My Lords, for nearly 20 years I represented primarily former coalmining families in the so-called red wall. The first thing I was told in a school when I went there after I was elected was, “You shouldn’t expect too much of these kids because they are pit fodder”—as their fathers, grandfathers and great-grandfathers had been. When I represented the fathers, grandfathers and great-grandfathers in industrial injury compensation claims where they had been done over by both their unions and their solicitors, I discovered a strange phenomenon. It took me a few months to grasp it. Every old miner who had come to see me would arrive with a daughter. Initially I thought that it was just for comfort, assistance and advice, but the obvious quickly dawned on me. They brought their daughters along because they could not read. My own grandfather could read but he could not write because he was left-handed and he was not allowed to write. He never wrote a thing. I do not know how he filled in his postal vote form or wrote out cheques because he never signed his own name. The problem is intergenerational.
When thinking about the success or not of the 2014 changes, let us not kid ourselves that the situation before then was better, because it was not: it was far worse, and it has not improved anything like as much as it needs to. The condition manifests itself in schools through behavioural problems. People did not say that their son or daughter could not read something or that they had special educational needs like the middle-class families did. You could identify where they came from by the school. In the mining villages, they would be expelled from school at 14 for behavioural problems. They had problems with the police and they could not get a job, so it was rather late in the day. Without question, my biggest failure was not to tackle this concept of special educational needs and what should be done about it.
I have drawn two conclusions about it. The first is that for the majority of children, having simplified, well-structured systems with good discipline—the kinds of things that the academies in the area I live in have been doing very successfully—improves their outcomes. But not all children are the same and the minority end up being excluded, as others have outlined. Children are being excluded in large numbers and it is always because of behavioural issues, but what lies underneath that is the fact that they do not have the core skills they need. If you have ADHD or dyslexia, that is a gap in core skills which needs to be addressed, and if it has not been addressed, it is patently obvious. The parents may have had the same problems and cannot articulate them. Actually, I found that there would often be a clash between the parent and the school because the school did not understand where the parent was coming from, so the problems were exacerbated even more. Not all children are the same in terms of education. That is a fundamental if we are to have the workforce we need post Brexit to meet the skills requirements of the country.

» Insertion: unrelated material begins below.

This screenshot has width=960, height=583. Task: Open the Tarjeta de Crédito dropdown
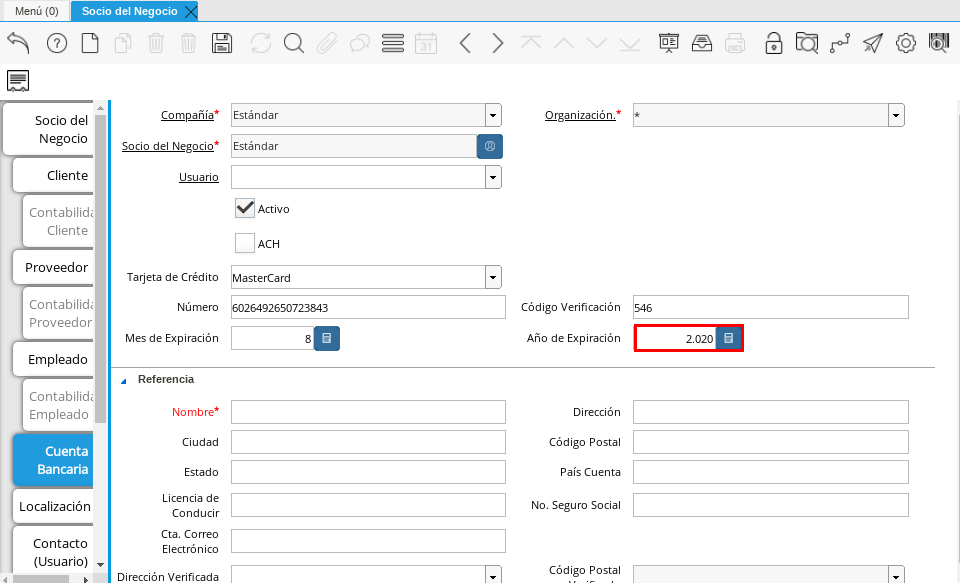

There is a second thing that the Government should think about. It was a big breakthrough to get the Law Society to redefine vulnerability. There has been some success, but not as much, with the Financial Conduct Authority and the Financial Ombudsman Service. Adults who cannot read and write cannot deal with the paperwork that is put in front of them by people in financial services. That is a vulnerability which means that when there is mis-selling, that vulnerability should be quantified as an issue that should have been pre-identified. If that is done, fairness in the system will be greater for all, and I would strongly recommend that to the Government.